- _To do_
Below are records; reproduce exactly the lines from the one containing "Click the share icon beside Failed status" through the end, both included, and only those.

- _Records for the exercise_

┌──

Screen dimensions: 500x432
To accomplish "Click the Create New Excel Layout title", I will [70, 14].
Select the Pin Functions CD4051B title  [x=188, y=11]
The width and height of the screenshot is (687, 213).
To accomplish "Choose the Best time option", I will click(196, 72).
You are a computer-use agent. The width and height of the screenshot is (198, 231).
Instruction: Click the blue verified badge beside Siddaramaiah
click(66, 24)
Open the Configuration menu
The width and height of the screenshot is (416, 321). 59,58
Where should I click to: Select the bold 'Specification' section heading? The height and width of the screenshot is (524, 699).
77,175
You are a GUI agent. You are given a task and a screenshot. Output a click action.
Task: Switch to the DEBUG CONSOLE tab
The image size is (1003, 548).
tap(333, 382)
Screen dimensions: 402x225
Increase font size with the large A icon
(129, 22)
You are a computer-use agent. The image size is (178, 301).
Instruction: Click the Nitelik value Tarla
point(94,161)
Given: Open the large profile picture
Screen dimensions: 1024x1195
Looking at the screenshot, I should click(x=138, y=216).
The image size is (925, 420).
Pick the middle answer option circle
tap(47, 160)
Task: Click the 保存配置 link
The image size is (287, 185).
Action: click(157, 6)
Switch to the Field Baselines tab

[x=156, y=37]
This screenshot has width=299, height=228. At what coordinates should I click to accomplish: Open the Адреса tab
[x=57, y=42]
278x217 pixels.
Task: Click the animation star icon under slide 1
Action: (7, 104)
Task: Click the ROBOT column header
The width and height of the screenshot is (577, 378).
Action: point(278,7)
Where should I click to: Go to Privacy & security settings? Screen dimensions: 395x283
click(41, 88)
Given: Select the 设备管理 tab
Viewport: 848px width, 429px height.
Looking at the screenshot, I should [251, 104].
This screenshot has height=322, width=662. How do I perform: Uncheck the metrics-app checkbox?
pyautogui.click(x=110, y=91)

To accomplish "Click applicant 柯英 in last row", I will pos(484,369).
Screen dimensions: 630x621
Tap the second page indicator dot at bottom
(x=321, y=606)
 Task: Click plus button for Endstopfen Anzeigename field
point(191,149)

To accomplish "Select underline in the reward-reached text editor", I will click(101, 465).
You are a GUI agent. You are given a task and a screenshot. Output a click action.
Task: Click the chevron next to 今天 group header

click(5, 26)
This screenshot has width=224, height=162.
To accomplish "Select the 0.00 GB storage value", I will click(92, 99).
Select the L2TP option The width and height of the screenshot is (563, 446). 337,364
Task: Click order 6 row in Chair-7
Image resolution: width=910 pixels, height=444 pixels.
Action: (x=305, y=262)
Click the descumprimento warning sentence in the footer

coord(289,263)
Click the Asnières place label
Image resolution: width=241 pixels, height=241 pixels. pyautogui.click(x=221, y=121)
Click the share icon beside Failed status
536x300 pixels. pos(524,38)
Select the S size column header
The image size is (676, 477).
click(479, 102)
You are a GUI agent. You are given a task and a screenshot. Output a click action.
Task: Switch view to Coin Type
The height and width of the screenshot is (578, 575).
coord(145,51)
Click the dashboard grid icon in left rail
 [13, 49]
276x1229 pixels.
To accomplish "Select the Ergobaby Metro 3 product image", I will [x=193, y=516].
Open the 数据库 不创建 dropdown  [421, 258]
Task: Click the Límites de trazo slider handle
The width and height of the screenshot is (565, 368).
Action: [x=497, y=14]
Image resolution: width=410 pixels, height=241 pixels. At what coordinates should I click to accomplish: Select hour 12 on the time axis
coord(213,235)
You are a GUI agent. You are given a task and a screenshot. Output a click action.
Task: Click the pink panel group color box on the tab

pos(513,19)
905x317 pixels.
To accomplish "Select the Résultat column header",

└──

- _Expected answer_
Click the share icon beside Failed status
536x300 pixels. pos(524,38)
Select the S size column header
The image size is (676, 477).
click(479, 102)
You are a GUI agent. You are given a task and a screenshot. Output a click action.
Task: Switch view to Coin Type
The height and width of the screenshot is (578, 575).
coord(145,51)
Click the dashboard grid icon in left rail
 [13, 49]
276x1229 pixels.
To accomplish "Select the Ergobaby Metro 3 product image", I will [x=193, y=516].
Open the 数据库 不创建 dropdown  [421, 258]
Task: Click the Límites de trazo slider handle
The width and height of the screenshot is (565, 368).
Action: [x=497, y=14]
Image resolution: width=410 pixels, height=241 pixels. At what coordinates should I click to accomplish: Select hour 12 on the time axis
coord(213,235)
You are a GUI agent. You are given a task and a screenshot. Output a click action.
Task: Click the pink panel group color box on the tab

pos(513,19)
905x317 pixels.
To accomplish "Select the Résultat column header",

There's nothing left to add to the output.